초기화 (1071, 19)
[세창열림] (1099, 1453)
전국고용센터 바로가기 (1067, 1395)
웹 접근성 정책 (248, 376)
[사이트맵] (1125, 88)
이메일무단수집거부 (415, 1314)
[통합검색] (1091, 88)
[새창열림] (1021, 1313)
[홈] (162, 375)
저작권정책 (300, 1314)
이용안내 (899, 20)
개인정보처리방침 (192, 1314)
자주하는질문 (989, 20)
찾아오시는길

★ ★ ★ ★ ★ ★ ★

» EXERCISE AIM:
From the first line to the last, retype the records exactly as they stand above.

» COMPLETED TASK:
초기화 (1071, 19)
[세창열림] (1099, 1453)
전국고용센터 바로가기 (1067, 1395)
웹 접근성 정책 (248, 376)
[사이트맵] (1125, 88)
이메일무단수집거부 (415, 1314)
[통합검색] (1091, 88)
[새창열림] (1021, 1313)
[홈] (162, 375)
저작권정책 (300, 1314)
이용안내 (899, 20)
개인정보처리방침 (192, 1314)
자주하는질문 (989, 20)
찾아오시는길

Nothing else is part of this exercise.